2. In previous versions of Delphi, we encountered access violations when closing the debugger if we used TParallel.For without modifications (with the default thread pool). Switching to custom thread pools mitigated this issue, but with version 12.0, the problem seems to persist regardless. The access violation in 12.0 (using a custom thread pool) often occurs here:
procedure TThreadPool.TThreadPoolMonitor.Execute;
begin
// Procedure code
Signaled := FThreadPool.FMonitorThreadWakeEvent.WaitFor(TThreadPool.MonitorThreadDelay) = TWaitResult.wrSignaled;
// More procedure code
end;
I've also seen it happen on different lines within the same procedure. We can only reproduce this in our VCL application.
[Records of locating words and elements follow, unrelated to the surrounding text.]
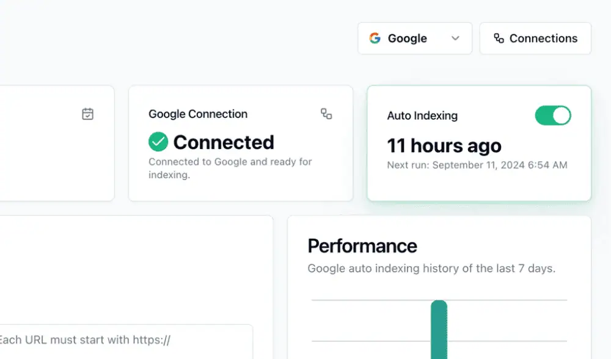
Task: Expand the Google dropdown chevron
Action: [x=455, y=38]
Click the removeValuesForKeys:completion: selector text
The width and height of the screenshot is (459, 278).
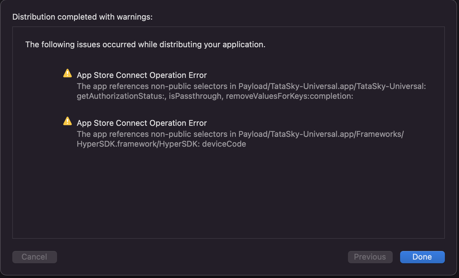click(x=289, y=96)
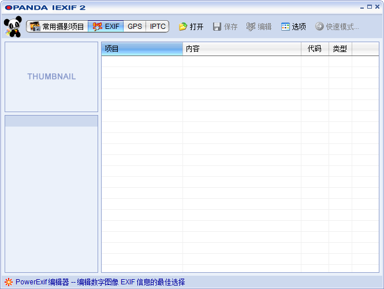
Task: Minimize the Panda IEXIF window
Action: [361, 7]
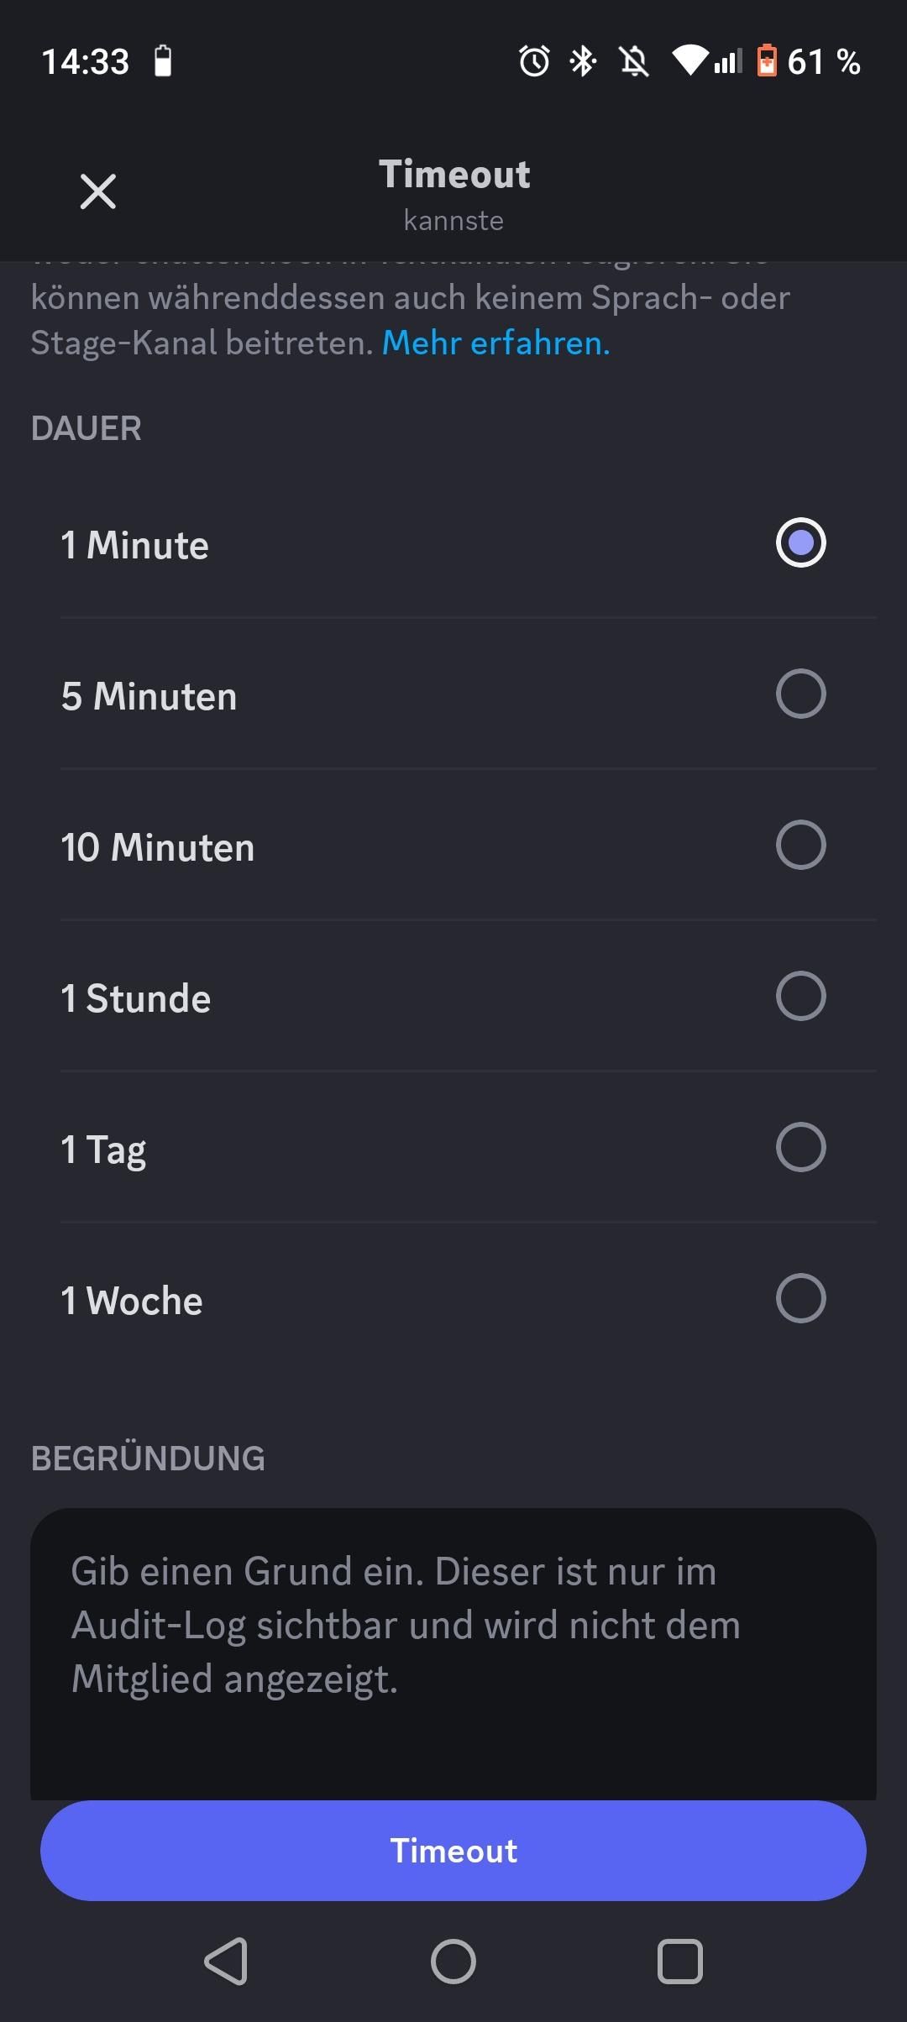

Our DUnit test project does not have the same issue
3. With the debugger attached, any operation involving TParallel.For runs excruciatingly slow—about 8-10 times slower compared to twice as slow in version 11.3.
For full disclosure and additional information we're using https://github.com/pleriche/FastMM5 but none of my reported issues change with it. The base runtime just becomes a lot slower with it, because the built in FastMM4 doesn't do great with our workload.
We're reaching out for insights or solutions to these issues, as the current performance and stability impacts are significant for our projects.